İki ya da daha fazla kişinin karşılıklı ve birbirine uygun irade beyanlarıyla oluşturdukları hukuki işleme sözleşme denir. Sözleşmenin kurulabilmesi için en az iki irade beyanına ihtiyaç vardır ve bu irade beyanları birbirine uygun olması gerekir. Ancak sözleşme kurulsa bile bazı hallerde geçerli olmayabilir. Geçersiz bir sözleşme ya hiçbir şekilde hüküm ve sonuç doğurmaz ya da taraf iradeleriyle ortadan kaldırılabilir. Bir sözleşme hiç kurulmamışsa yokluktan , kurulmuş ancak hüküm ve sonuç doğurmuyor ya da sonradan ortadan kaldırılabiliyorsa geçersizlik veya hükümsüzlükten söz edilir.
- Sözleşmenin kurucu unsurlarından birinin eksik olması durumunda hukuki işlem de yok sonucunu doğurur.
- Sözleşmenim etkinlik unsurlarından birinin eksik olması o sözleşmenin hüküm ve sonuç doğurmasına engel olur.
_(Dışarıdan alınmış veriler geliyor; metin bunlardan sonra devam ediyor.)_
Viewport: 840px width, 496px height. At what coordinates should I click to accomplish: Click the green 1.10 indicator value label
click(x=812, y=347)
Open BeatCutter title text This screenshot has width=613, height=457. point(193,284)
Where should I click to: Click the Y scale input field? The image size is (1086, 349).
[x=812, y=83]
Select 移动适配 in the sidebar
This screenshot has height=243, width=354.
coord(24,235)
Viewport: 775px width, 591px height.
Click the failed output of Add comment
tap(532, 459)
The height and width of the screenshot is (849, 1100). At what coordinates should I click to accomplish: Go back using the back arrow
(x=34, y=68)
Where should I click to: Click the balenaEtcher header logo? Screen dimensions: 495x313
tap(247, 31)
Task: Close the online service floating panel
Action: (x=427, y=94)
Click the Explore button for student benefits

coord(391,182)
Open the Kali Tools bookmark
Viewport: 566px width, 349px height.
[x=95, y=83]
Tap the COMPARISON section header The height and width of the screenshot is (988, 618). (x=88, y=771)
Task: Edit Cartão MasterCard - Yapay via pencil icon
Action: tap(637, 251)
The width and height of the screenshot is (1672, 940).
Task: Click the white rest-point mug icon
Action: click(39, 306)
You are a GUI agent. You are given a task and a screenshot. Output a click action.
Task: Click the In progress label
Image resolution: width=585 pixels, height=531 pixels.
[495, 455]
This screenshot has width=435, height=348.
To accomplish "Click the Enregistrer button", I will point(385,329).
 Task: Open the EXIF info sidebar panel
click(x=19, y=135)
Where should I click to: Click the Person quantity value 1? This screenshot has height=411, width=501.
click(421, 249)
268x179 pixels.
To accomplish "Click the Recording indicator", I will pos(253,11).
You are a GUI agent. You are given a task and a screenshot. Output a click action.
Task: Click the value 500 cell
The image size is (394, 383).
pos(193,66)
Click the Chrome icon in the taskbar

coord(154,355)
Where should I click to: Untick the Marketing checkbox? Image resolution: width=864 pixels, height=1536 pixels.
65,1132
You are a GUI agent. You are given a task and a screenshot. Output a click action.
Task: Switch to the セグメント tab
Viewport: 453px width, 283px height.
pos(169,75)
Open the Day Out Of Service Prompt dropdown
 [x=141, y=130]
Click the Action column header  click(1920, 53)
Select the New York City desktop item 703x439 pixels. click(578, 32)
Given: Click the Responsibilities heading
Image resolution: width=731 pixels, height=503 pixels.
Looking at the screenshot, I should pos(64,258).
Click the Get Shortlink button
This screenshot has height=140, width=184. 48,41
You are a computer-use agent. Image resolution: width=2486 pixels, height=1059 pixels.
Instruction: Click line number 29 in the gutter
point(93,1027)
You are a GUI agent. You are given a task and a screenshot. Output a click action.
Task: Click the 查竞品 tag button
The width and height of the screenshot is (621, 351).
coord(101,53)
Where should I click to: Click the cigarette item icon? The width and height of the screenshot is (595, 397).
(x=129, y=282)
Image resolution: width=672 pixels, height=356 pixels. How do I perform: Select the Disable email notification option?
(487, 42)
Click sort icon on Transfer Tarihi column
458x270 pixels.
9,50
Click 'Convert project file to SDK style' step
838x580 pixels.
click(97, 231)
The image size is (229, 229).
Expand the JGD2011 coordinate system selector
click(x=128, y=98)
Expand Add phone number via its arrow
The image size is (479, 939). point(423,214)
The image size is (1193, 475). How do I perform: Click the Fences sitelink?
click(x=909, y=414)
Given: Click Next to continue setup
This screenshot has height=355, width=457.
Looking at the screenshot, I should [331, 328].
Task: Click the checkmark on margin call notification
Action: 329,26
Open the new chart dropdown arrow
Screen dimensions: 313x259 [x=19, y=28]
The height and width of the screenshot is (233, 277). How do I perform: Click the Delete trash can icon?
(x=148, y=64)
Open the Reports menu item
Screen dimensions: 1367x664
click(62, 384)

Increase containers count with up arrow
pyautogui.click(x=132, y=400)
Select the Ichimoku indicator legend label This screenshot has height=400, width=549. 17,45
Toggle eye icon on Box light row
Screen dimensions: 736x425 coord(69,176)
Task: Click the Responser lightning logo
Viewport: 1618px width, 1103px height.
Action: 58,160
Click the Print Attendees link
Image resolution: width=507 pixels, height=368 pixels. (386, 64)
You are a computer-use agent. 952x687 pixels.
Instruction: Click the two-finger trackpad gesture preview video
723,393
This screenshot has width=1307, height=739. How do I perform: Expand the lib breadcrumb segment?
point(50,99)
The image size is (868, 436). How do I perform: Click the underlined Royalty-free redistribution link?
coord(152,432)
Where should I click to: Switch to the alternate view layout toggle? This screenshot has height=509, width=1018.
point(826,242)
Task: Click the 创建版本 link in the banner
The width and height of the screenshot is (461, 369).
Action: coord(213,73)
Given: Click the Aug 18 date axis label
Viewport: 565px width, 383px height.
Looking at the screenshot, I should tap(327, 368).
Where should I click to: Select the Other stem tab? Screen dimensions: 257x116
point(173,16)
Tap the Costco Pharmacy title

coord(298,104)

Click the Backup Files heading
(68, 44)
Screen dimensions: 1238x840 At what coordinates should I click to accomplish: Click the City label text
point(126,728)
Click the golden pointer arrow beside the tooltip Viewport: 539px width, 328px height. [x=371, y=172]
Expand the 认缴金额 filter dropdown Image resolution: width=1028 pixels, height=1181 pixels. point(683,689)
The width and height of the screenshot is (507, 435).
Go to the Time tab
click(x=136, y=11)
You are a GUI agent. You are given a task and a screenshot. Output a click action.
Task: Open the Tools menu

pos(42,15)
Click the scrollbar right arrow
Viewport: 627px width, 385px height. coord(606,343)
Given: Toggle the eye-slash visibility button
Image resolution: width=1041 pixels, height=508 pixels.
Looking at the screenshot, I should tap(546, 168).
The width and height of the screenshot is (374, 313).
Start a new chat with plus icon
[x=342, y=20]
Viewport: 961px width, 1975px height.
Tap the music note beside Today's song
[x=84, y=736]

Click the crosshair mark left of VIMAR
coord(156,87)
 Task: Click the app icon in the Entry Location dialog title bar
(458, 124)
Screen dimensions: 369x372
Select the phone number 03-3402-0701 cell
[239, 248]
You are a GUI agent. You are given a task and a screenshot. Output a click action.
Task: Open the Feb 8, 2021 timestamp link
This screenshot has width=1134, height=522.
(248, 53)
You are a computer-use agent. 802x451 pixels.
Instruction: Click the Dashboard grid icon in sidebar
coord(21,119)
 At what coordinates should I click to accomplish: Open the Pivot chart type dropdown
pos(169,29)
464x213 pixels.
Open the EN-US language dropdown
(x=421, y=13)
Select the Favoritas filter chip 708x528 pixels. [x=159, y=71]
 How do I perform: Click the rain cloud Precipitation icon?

- Sözleşmelerin şekil eksikliği geçersizlik sonucunu doğurur.
İRADE İLE BEYAN ARASINDA UYGUNSUZLUK BULUNMASI
- LATİFE (ŞAKA) BEYANI
- Bu durumda beyanda buluna kişi beyanıyla ciddi değildir. Burada beyan sahibi irade ile beyan arasında bilerek, isteyerek bir uygunsuzluk oluşturur. Bu uygunsuzluk tek taraflıdır. Bu durumda muhatap bu beyanın şaka olduğunu biliyor ya da bilmesi gerekiyorsa sözleşme kurulmaz.
2) ZİHNİ KAYIT
- Beyan sahibi gerçek iradesini saklı tutarak iradesi ve beyanı arasında bir uygunsuzluk meydana getirir. Bu durumda beyan sahibi beyanıyla bağlıdır, hukuki işlem geçerli olur. Bu durumda beyan sahibi hata hükümlerine dayanarak sözleşmeyi iptal edemez.
3) MUVAZA
- Muvazaa, tarafların üçüncü kişileri aldatmak gayesiyle, gerçek iradelerine uygun olmayan ve hukuki sonuç doğurmasını istemedikleri bir görüş meydana getirme hususunda anlaşmalarıdır.
Muvazaada irade ile beyan arasındaki uygunsuzluk iki taraflıdır. Muvazaalı işlemlerde iki tane hukuki işlem söz konusudur: yapmak istedikleri fakat üçüncü kişilerden gizledikleri işleme gizli işlem denir. Diğeri ise üçüncü kişileri aldatmak maksadıyla yapıyormuş gibi göründükleri işlem olan görünürdeki işlemdir.
MUVAZALI İŞLEMİN HÜKÜM VE SONUÇLARI
- Mutlak muvazaa: taraflar arasında hiçbir hukuki işlem yapmak istemektedirler. Sadece üçüncü kişileri aldatmak amacıyla hukuki işlemi yapıyormuş gibi görünürler.
- Nispi muvazaa: Taraflar aslında bir hukuki işlem yapmak istemekte fakat bu işlemin üçüncü kişiler tarafından farklı bir şekilde anlaşılmasını istemektedirler.
- Mutlak muvazaa halinde buradaki işlem geçersizdir.
- Nispi muvazaa halinde ise tarafların bu işlemi üçüncü kişilerden gizlemiş olmaları tek başına bir geçersizlik sebebi değildir. Görünürdeki işlem muvazaa nedeniyle geçersizdir. Gerçek işlemse kanundaki şekil şartına uyduğu ölçüde geçerlidir.
4) HATA
İrade ile beyan arasında bilmeden, istemeden uygunsuzluk oluşmasıdır. Hata, gerçek hakkında bilgi sahibi olmamak ya da yanlış bilgi sahibi olmak şeklinde ifade edilebilir.
- TBK 36/2’de ‘Taraflardan biri diğerinin aldatması sonucu sözleşme yapmışsa yanılması esaslı olmasa bile sözleşmeye bağlı değildir. ‘
A) HATANIN HÜKÜM VE SONUÇLARI
- Hata halinde hukuki işlem kurulmuş ve geçerli bir biçimde hüküm ve sonuçlarını doğurmaya başlamıştır. Buradaki geçerlilik askıda geçerliliktir. Eğer hata esaslı ise hataya düşen kişi sözleşmeyi iptal edebilir. İptal hakkı hataya düşen kişinin hatayı öğrendiği tarihten itibaren bir yıldır.